House things you need to know include:
- Are any rooms off limits to the pet? To you?
- What’s the wifi password?
- Do you need to take care of any plants? If so, what is the watering schedule?
- Do they need you to take in the mail?
- When does the rubbish go out?
- What are the contact numbers for handymen if an emergency arrives
Ensure You Get a Good Review
Go the extra mile with your housesit to ensure you get a good review:
- Email or text a photo of the pet(s) every day so they know how their furbaby is doing.

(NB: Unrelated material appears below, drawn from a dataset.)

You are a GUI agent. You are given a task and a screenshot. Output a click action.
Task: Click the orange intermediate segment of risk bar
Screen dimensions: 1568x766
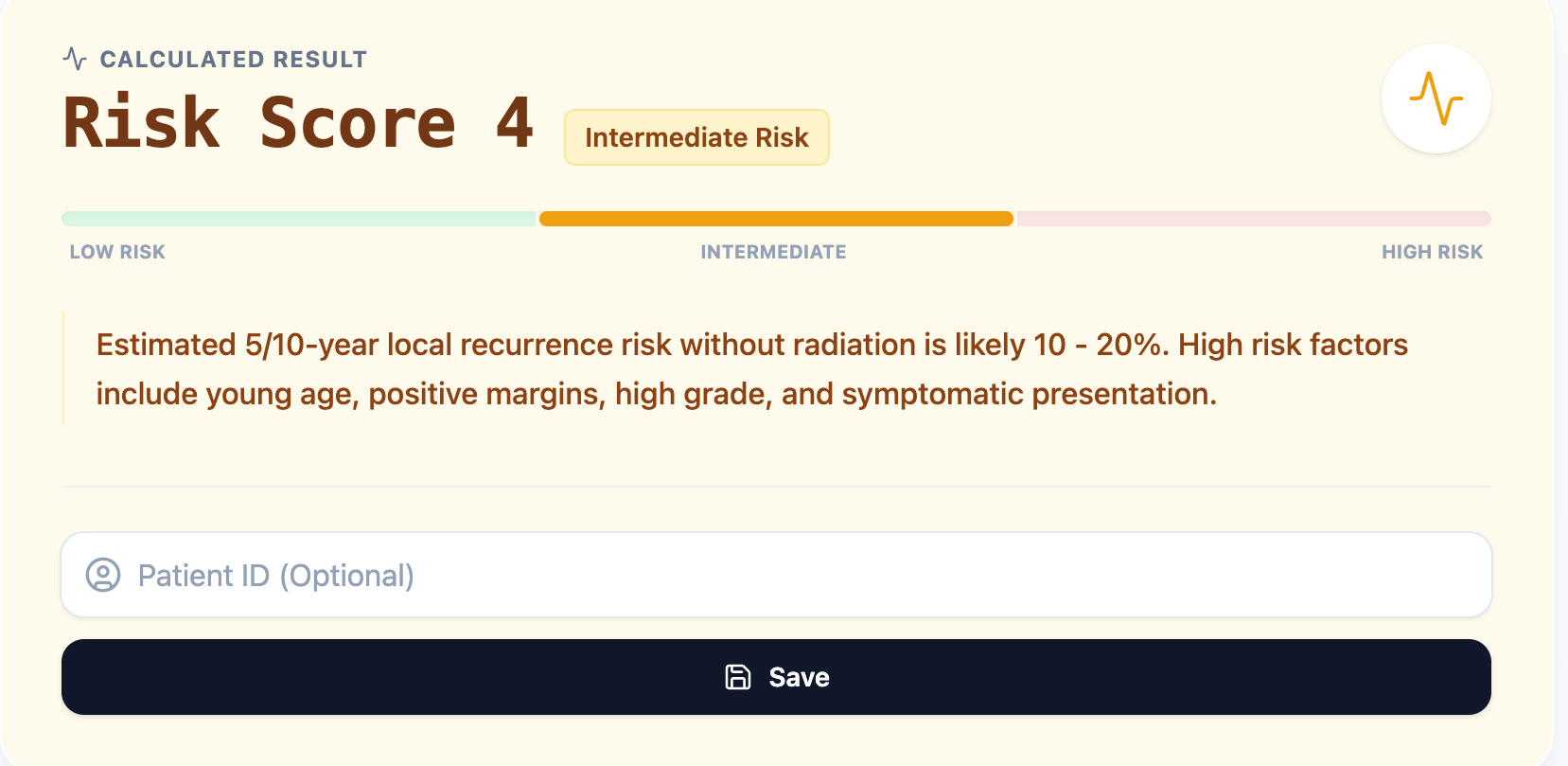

- Follow the pet care rules diligently. Pets need a routine, and some will have severe digestive problems if their food is switched up in any way.
- Keep the house tidy, and make sure to do a round of cleanup before the homeowner returns. If you can make it a little cleaner than it was when they left, all the better! Take out the trash, wash the sheets, do the dishes, etcetera. (Demineralizing the showerhead or sharpening the knives may be over the top, but my partner has actually done this.)
- Restock the cabinets with any food you consumed during your sit.
- Many housesitters make a meal for their homeowners’ return, leave behind baked goods for them, or buy them flowers. Imagine what would make your life better if you came back from a long trip, and then do that for them.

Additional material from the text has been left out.